*** SELECTED PASSAGE
While Barbra didn’t discuss her characterization with Laurents, she did with Pollack, and she was pleased to discover that they saw eye to eye on nearly every detail. “I wanted Barbra in this picture to really act,” Pollack told Zec and Fowles. “I did not want her to rely on any of the Streisand mannerisms.... I really wanted to get her back to a kind of simple truth in her performance that I knew she was capable of. It wasn’t a problem because Barbra is like any other enormously talented person. They are never a problem if you can create an atmosphere of trust.”

 

Apparently Barbra got along far better with her director than she did with her costume designer. She was so concerned about her appearance in the picture that Dorothy Jeakins, a three-time Oscar winner, quit in frustration with Streisand after designing three-quarters of her thirty costumes. Barbra would approve a design, then change her mind, approve another design, then change her mind again. Jeakins told her replacement, Moss Mabry, that she left the picture because “I can’t stand all this confusion and indecision.”

 

Barbra asked Mabry to design outfits that accentuated her bust and behind. “She loves her derriere,” he recalled. “She’s got wonderful buns. And one of the most beautiful busts in Hollywood. And beautiful skin.” At Barbra’s behest, Mabry designed a backless halter-top pantsuit that revealed and accentuated these attributes very nicely.
******
* [SET TASKS]:
- a) Return the part of the Streisand passage that opens with the words containing "Barbra asked Mabry" and closes with "attributes very nicely.".
- b) In the Streisand passage, who took over designing the costumes after Dorothy Jeakins quit?
- c) Carry the Streisand passage forward from the point where it stops.
*** COLLECTED MATERIAL
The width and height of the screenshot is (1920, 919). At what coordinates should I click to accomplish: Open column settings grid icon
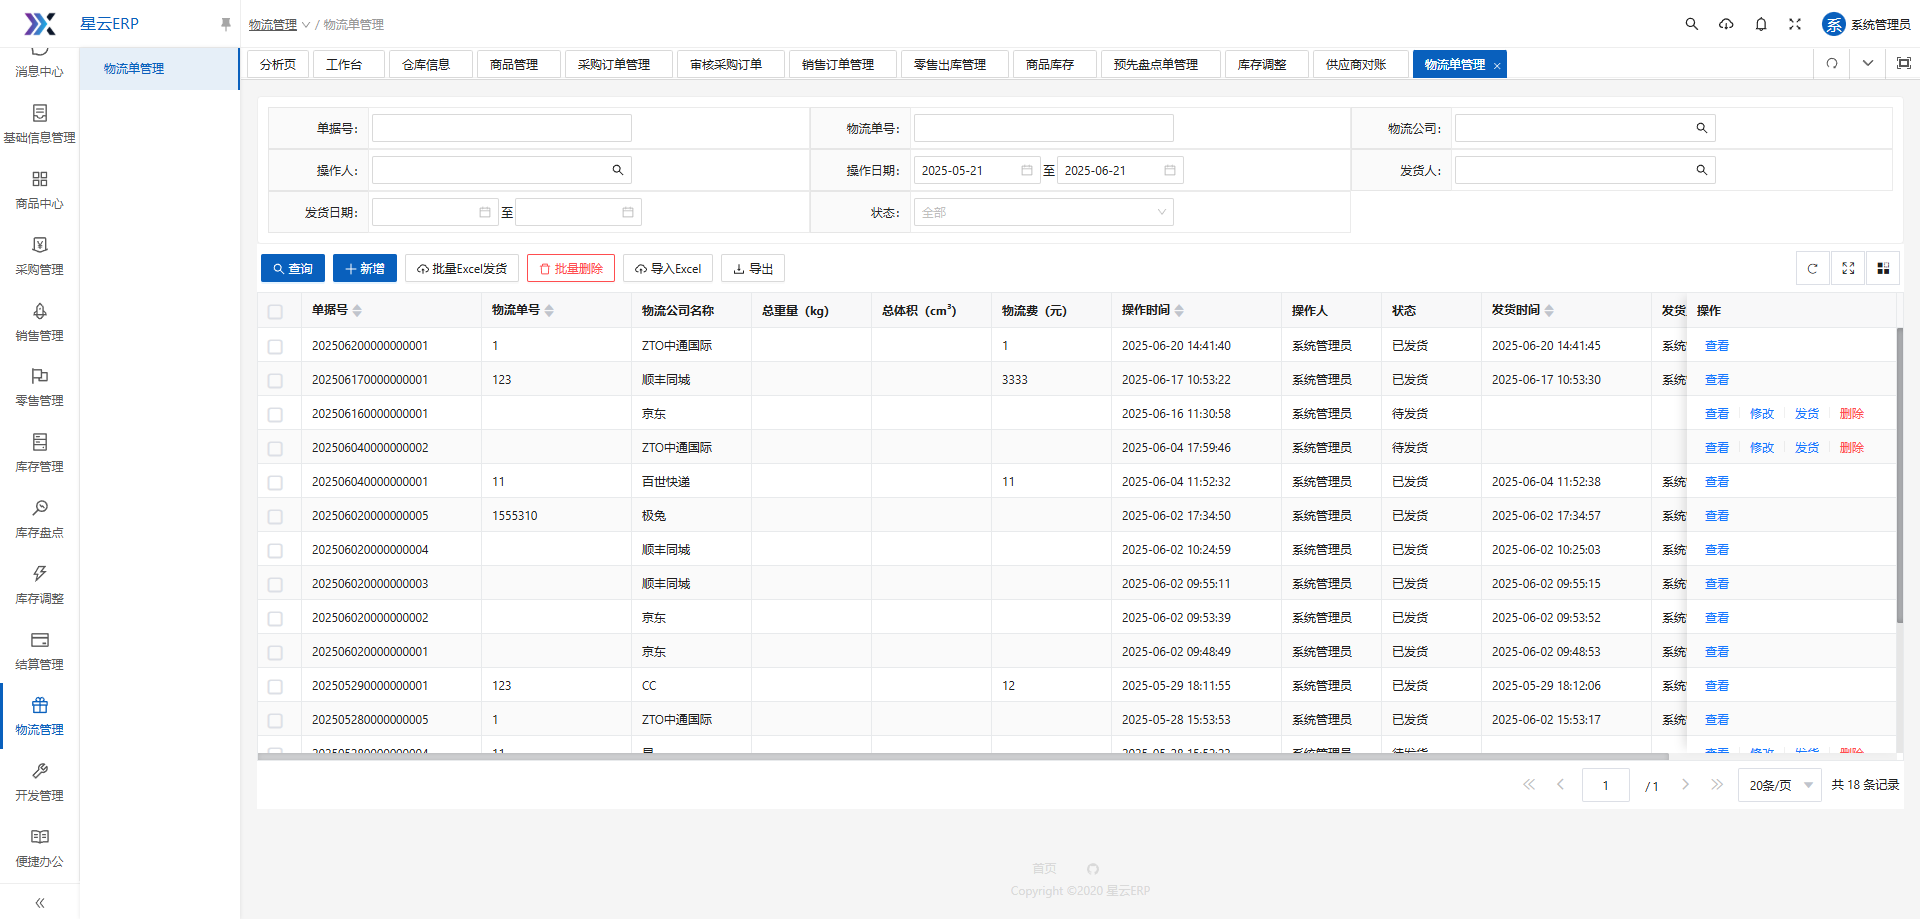(1883, 269)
******
* [ANSWERS TO THE TASKS]:
- a)
Barbra asked Mabry to design outfits that accentuated her bust and behind. “She loves her derriere,” he recalled. “She’s got wonderful buns. And one of the most beautiful busts in Hollywood. And beautiful skin.” At Barbra’s behest, Mabry designed a backless halter-top pantsuit that revealed and accentuated these attributes very nicely.

- b) Moss Mabry

- c)
 

One of the reasons Barbra had to be so concerned with her wardrobe, according to Mabry, was that Sydney Pollack didn’t seem to care very much. “A lot of people got the impression that Pollack really favored Redford,” Mabry said. “I would go to his office with sketches and swatches, and he couldn’t have cared less what she wore. It surprised me, because I hadn’t run into that kind of attitude before.”

 

In fairness to Pollack, he was immersed in what he described as “the nightmare” of trying to retool the script to his and Redford’s liking. “We were rewriting all the time,” Pollack said. “While we were shooting we were rewriting. We were getting so much pressure. Columbia was going under at the time; they hadn’t had a big hit in years, and the picture was going over budget. Bob didn’t get along with Ray Stark, and neither did I. We didn’t know how to mix the politics and the love story and make it work. There were just a lot of problems.”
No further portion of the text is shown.